How can I ignore the \"not in list\" error message if I call a.remove(x) when x is not present in list a?

This is my situation:

Answer 1

When I only care to ensure the entry is not in a list, dict, or set I use contextlib like so:

import contextlib

some_list = []
with contextlib.suppress(ValueError):
    some_list.remove(10)

some_set = set()
some_dict = dict()
with contextlib.suppress(KeyError):
    some_set.remove('some_value')
    del some_dict['some_key']

Answer 2

As an alternative to ignoring the ValueError

try:
    a.remove(10)
except ValueError:
    pass  # do nothing!

I think the following is a little more straightforward and readable:

if 10 in a:
    a.remove(10)

Answer 3

you have typed wrong input. syntax: list.remove(x)

and x is the element of your list. in remove parenthesis ENTER what already have in your list. ex: a.remove(2)

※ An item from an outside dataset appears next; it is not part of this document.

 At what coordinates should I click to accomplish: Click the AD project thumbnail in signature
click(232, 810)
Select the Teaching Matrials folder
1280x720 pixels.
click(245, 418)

i have entered 2 because it has in list. I hape this data help you.

Answer 4

I'd personally consider using a set instead of a list as long as the order of your elements isn't necessarily important. Then you can use the discard method:

>>> S = set(range(10))
>>> S
set([0, 1, 2, 3, 4, 5, 6, 7, 8, 9])
>>> S.remove(10)
Traceback (most recent call last):
  File "<stdin>", line 1, in <module>
KeyError: 10
>>> S.discard(10)
>>> S
set([0, 1, 2, 3, 4, 5, 6, 7, 8, 9])

Answer 5

How about list comprehension?

a = [x for x in a if x != 10]

Answer 6

A better way to do this would be

source_list = list(filter(lambda x: x != element_to_remove,source_list))

Because in a more complex program, the exception of ValueError could also be raised for something else and a few answers here just pass it, thus discarding it while creating more possible problems down the line.